“We’re not going to confiscate your guns; we just want to know who has them, and then fingerprint and fine those who keep them. We also want to limit rounds you can buy and carry, and force you to store your guns in a way that makes us feel safe.”
Isn’t that how it feels when listening to anti-gunners? Lately, though, these folks seem willing to admit confiscation with very little prodding.
It sure didn’t take Illinois State Sen. Julie Morrison long to go that route when a gun owner discussed his concerns with SB107. He claimed the purpose of the bill was to take away his semi-auto firearms. She responded by saying its purpose wasn’t to take them away but to prevent future sales. The gun owner pointed out that the bill included a fine for those who don’t hand guns over. Morrison’s reply is eye opening.

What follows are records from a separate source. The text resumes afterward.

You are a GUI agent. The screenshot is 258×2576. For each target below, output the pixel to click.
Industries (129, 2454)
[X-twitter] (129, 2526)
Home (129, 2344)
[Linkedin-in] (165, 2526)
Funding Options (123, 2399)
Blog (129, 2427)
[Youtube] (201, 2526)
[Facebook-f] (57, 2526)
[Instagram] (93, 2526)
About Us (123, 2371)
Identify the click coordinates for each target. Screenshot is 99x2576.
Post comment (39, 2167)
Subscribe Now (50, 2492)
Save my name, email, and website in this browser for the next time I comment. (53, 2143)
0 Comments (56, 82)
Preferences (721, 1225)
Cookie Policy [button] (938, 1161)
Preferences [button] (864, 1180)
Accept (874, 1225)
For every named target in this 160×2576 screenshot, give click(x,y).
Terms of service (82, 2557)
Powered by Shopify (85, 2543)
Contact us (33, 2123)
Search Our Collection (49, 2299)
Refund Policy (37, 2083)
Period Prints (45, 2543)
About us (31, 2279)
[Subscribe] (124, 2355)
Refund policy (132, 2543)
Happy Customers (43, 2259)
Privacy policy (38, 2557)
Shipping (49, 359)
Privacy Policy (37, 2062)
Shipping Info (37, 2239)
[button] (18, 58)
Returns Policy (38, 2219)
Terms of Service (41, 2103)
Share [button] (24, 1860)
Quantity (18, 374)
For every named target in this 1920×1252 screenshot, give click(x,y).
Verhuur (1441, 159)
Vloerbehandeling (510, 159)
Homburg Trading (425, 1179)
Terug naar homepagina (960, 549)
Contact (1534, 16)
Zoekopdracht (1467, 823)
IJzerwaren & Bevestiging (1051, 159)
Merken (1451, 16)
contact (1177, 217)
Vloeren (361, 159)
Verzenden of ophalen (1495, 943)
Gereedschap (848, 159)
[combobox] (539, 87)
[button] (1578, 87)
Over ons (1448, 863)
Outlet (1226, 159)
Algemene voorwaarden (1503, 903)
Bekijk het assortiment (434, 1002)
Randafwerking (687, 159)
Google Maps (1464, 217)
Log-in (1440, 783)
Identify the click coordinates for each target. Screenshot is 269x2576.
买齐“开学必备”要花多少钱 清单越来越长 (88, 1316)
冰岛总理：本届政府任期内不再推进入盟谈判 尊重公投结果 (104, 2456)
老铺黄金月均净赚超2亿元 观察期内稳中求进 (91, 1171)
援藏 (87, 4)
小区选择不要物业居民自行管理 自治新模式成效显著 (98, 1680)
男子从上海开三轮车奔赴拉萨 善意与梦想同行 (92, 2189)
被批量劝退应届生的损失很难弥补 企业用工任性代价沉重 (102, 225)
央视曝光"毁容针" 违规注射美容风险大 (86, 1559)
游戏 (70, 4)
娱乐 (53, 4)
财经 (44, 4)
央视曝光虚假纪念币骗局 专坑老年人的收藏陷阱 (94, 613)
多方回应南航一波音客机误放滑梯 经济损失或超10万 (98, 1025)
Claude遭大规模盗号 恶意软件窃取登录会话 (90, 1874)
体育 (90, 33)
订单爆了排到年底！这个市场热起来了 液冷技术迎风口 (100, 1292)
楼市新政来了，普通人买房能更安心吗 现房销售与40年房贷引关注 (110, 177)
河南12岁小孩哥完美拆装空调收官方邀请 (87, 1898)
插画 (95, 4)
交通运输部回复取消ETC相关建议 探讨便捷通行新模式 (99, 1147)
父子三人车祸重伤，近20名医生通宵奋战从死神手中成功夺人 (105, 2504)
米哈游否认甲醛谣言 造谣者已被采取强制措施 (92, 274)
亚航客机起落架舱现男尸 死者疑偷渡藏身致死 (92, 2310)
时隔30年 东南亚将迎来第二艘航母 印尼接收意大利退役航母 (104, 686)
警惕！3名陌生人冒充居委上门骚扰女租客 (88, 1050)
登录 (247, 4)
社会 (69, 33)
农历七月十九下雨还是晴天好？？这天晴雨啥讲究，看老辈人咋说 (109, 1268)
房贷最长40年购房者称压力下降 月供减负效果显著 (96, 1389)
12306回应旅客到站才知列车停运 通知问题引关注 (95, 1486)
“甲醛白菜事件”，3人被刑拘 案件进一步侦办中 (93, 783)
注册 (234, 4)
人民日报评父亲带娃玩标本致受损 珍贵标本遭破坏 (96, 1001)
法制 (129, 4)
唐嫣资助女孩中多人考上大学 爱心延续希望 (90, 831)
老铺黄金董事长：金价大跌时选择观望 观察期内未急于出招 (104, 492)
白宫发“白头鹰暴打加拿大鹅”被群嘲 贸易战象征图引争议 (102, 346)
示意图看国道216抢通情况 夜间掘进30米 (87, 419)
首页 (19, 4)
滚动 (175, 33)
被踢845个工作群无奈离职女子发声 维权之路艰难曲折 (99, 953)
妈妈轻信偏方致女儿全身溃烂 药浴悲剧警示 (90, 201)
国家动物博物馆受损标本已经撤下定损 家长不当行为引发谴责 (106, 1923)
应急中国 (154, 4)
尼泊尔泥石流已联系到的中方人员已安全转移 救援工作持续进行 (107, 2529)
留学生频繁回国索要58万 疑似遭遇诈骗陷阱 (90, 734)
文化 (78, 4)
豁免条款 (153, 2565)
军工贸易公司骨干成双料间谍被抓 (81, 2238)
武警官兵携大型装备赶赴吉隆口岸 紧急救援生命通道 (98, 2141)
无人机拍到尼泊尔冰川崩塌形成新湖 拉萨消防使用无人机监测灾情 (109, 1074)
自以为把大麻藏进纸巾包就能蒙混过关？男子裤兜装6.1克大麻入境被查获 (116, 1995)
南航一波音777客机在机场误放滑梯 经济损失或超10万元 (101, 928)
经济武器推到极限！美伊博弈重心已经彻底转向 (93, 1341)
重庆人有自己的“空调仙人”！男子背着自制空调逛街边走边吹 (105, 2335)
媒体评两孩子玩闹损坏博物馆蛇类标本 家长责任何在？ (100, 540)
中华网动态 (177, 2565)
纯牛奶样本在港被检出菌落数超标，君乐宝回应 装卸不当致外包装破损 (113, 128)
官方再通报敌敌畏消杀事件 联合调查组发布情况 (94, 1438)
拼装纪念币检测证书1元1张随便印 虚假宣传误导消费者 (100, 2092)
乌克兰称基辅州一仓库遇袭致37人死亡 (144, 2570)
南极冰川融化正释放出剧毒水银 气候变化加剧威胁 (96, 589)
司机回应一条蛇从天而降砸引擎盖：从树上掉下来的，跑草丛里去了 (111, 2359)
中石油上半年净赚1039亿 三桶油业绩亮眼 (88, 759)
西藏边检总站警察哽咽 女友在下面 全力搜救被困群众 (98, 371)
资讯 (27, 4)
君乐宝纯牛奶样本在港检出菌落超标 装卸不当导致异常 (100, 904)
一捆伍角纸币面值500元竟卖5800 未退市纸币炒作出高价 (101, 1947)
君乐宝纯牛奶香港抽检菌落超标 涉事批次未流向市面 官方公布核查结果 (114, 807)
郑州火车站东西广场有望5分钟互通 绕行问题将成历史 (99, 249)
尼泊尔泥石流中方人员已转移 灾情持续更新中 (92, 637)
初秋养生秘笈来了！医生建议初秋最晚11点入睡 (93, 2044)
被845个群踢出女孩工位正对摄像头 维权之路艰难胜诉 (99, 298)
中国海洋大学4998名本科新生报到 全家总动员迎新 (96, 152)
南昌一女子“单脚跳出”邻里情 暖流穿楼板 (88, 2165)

“Well, you just maybe changed my mind,” said Morrison. “Maybe we won’t have a fine at all, maybe it’ll just be a confiscation and we won’t have to worry about paying the fine.”
SB107 would effectively ban semi-auto rifles, particularly those the anti-gunners consider “assault” rifles in the Land of Lincoln. It would also ban some semi-auto shotguns, possibly all semi-auto shotguns depending on how the wording is defined. Under this bill, shotguns with fixed magazines capable of holding more that five shells would be banned. Does that, however, take into consideration shorty shells? If so, it bans all semi-auto shotguns.
That’s what concerns Illinois gun owners. The bill would ban most semi-autos, including popular hunting long guns, such as tubular magazine .22 rifles. Recently, though, areas outside of the densely populated area that controls the state have pushed back against these new anti-gun proposals.
It’s More than Just Julie Morrison & Illinois
While this might be the most blatant occurrence, Morrison isn’t the only one pushing some over the top anti-gun proposals. Democratic presidential candidate Eric Swalwell has come out multiple times saying he want a federal ban on most semi-auto rifles, with a mandatory buyback program.
Most recently, though, Swalwell called for a ban on people owning more than 200 rounds in any single caliber. He outlined this plan in a speech given near the NRA headquarters in Virginia. He also said he would ban standard capacity magazines, online ammo sales and purchasing more than one handgun a month. Unfortunately for him, only about 18 people showed up to his event.
Despite his big anti-gun push, the California representative is polling well below one percent. This means that without a big jump in the polls he won’t even be allowed in the Democratic presidential debates.